Which leads to the question - should Nunes be investigated for this? Given that he went to Trump with some possibel information regardin gthe probe on Russia before clearing it with his subcommittee, or even revealing said information to them, I think the answer should be yes on this. Or at the very least, one should wonder why Nunes still has that seat to begin with.
Still, all this pales in comparison to the administration pulling Tryancare just an hour or so before coming up for a vote because they were 10 votes short of the bill passing. With a bill that was would've caused either 24 million (CBO estiamte) or 26 million (a White House study) to lose their insurance as just the tip of the iceberg, the bill seemed hell-bent on removing any good thing that was in teh Affordable Care Act from removing maternity care to defunding Planned Parenthood to, according to some reports, possibly removing hopsital stays from things covered by insurance.
While this bill would obviously be opposed by Democrats, te Hous e Freedom Caucus (a caucus that grew out of the tea party takeover of the gOP a few years back) were against it on the grounds that it still left a remote trace of Obamacare.

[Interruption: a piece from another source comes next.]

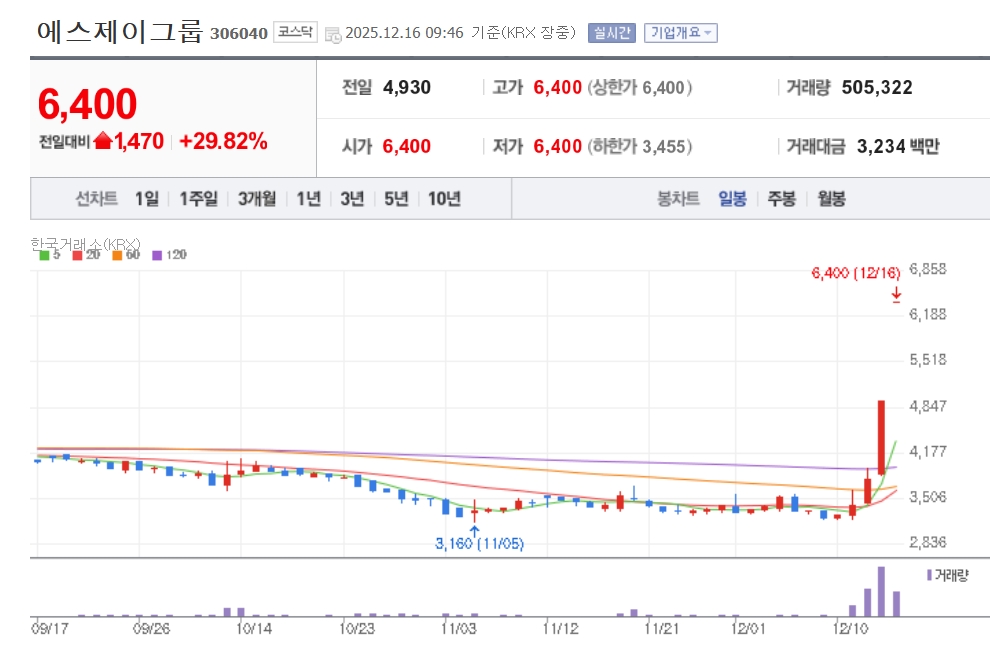990x666 pixels.
Task: Show the 10년 line chart
Action: (444, 198)
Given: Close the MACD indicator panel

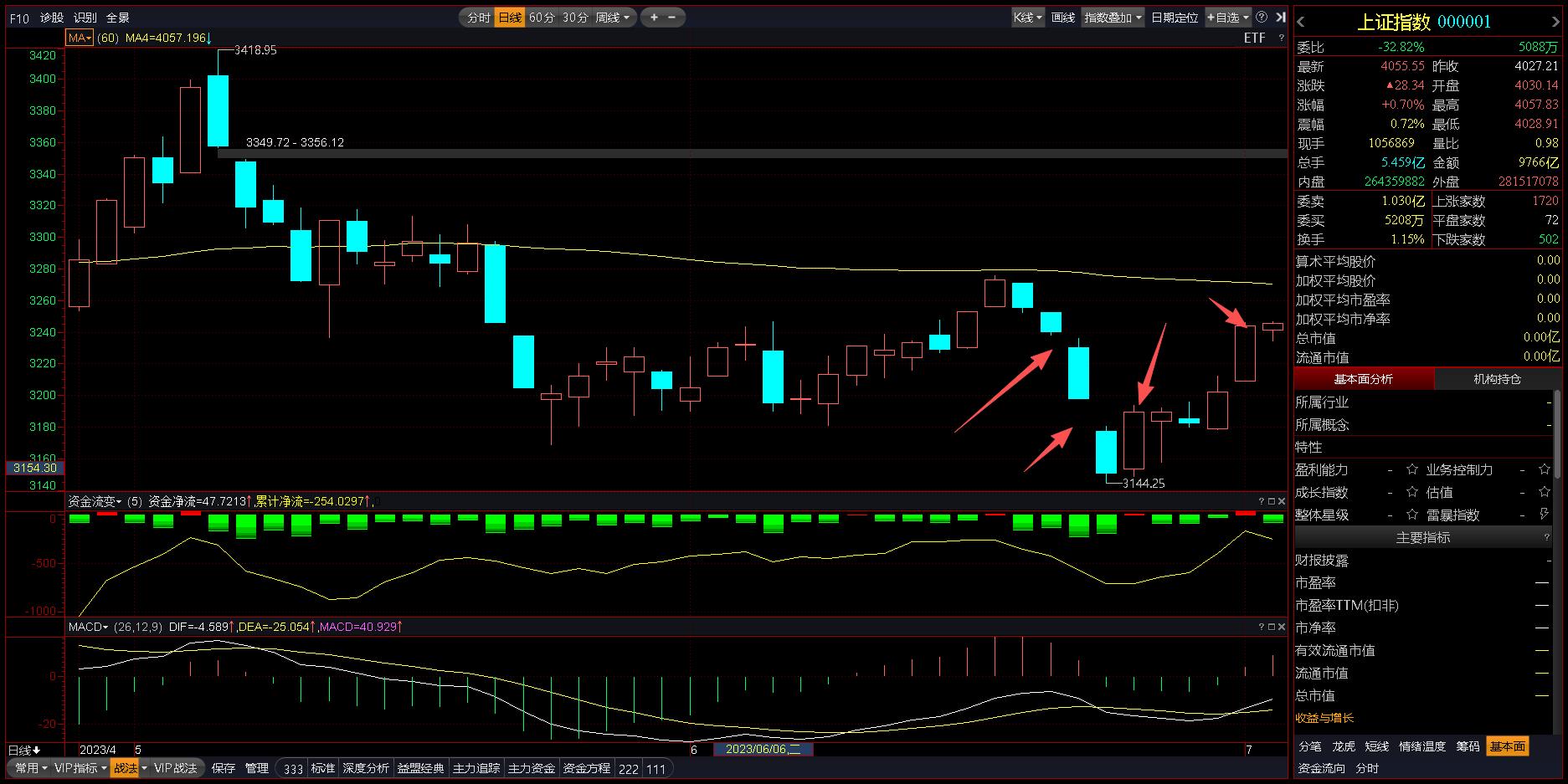Looking at the screenshot, I should point(1281,627).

After an attempt by White House counsel Steve Bannon to crack the whip and make the GOP Senate support the bill, ten people went from supporting the bill to opposing it.
So who does Trump blame after having to pull a horrible bill that would've likely spent more time in court than in law at this point? He acted indignant in wondeirng why he didn't have any support from Democrats. Did Trump and company really believe that the Democratic Party would jump sides to vote to strip the legacy of previous Democratic president Barack Obama? If he actually thought this he's more naive than even I thought.
More likely he's aware that enough of his followers will believe anything bad is the Democrats fault if he tells them it is. Thus, rather than take responsibility for this fiasco he can just wind up his base by aiming their rage at the other side rather than figure out how government works.
So, that leaves us to now. After a golfing trip at a club in Virginia this weekend (though I wouldn't be in the least bit surprised if he flew to Miralago for at least one night of the weekend) it's back to the usual chaos.
By many accounts it's the first 100 days that a President's legacy is judged by in the long run. The fact that any policy Trump can get through is via executive order (though the damage he can cause from it may destroy the whole damn planet way sooner than a lot of people previously thought) rather than through Congress may not be a permanent smear on electoral vote winner Trump's legacy but it does give him a couple of serious black eyes at the time he doesn't need them. Maybe he;'ll do his damndest to make what he calls "the explosion of Obamacare" a self-fulfilling prophecy but the fact he couldn't make his media play and destroy it on the anniversary of its passing is a telling sign.
If the Democrats in the Senate follow through on filibustering Supreme Court nominee Neil Gorsuch, then things will be a lot rockier on Trump's road for a long time to come.